» Extracted information
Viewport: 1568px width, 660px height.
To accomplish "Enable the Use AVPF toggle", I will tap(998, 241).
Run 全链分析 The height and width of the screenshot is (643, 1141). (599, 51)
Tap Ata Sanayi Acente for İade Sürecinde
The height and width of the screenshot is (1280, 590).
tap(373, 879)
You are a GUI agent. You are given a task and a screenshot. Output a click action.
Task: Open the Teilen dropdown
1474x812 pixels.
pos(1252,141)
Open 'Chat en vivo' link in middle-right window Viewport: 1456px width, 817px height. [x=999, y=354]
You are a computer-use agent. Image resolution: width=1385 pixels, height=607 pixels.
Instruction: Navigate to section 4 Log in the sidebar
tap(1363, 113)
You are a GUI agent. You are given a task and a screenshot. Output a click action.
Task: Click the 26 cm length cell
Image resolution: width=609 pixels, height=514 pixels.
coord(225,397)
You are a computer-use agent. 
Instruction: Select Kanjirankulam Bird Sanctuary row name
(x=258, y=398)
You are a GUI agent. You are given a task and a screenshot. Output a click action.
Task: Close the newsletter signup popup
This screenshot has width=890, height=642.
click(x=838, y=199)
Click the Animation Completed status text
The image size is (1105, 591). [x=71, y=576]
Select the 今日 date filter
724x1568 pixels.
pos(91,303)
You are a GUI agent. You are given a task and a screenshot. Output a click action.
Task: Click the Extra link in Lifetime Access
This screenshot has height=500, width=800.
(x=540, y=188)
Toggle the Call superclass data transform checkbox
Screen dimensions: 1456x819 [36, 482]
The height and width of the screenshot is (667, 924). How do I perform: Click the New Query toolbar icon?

» Task goal
Please extract exactly, and only, the lines from the line containing "This screenshot has width=890, height=642." through the last line of the records.

» Result of the exercise
This screenshot has width=890, height=642.
click(x=838, y=199)
Click the Animation Completed status text
The image size is (1105, 591). [x=71, y=576]
Select the 今日 date filter
724x1568 pixels.
pos(91,303)
You are a GUI agent. You are given a task and a screenshot. Output a click action.
Task: Click the Extra link in Lifetime Access
This screenshot has height=500, width=800.
(x=540, y=188)
Toggle the Call superclass data transform checkbox
Screen dimensions: 1456x819 [36, 482]
The height and width of the screenshot is (667, 924). How do I perform: Click the New Query toolbar icon?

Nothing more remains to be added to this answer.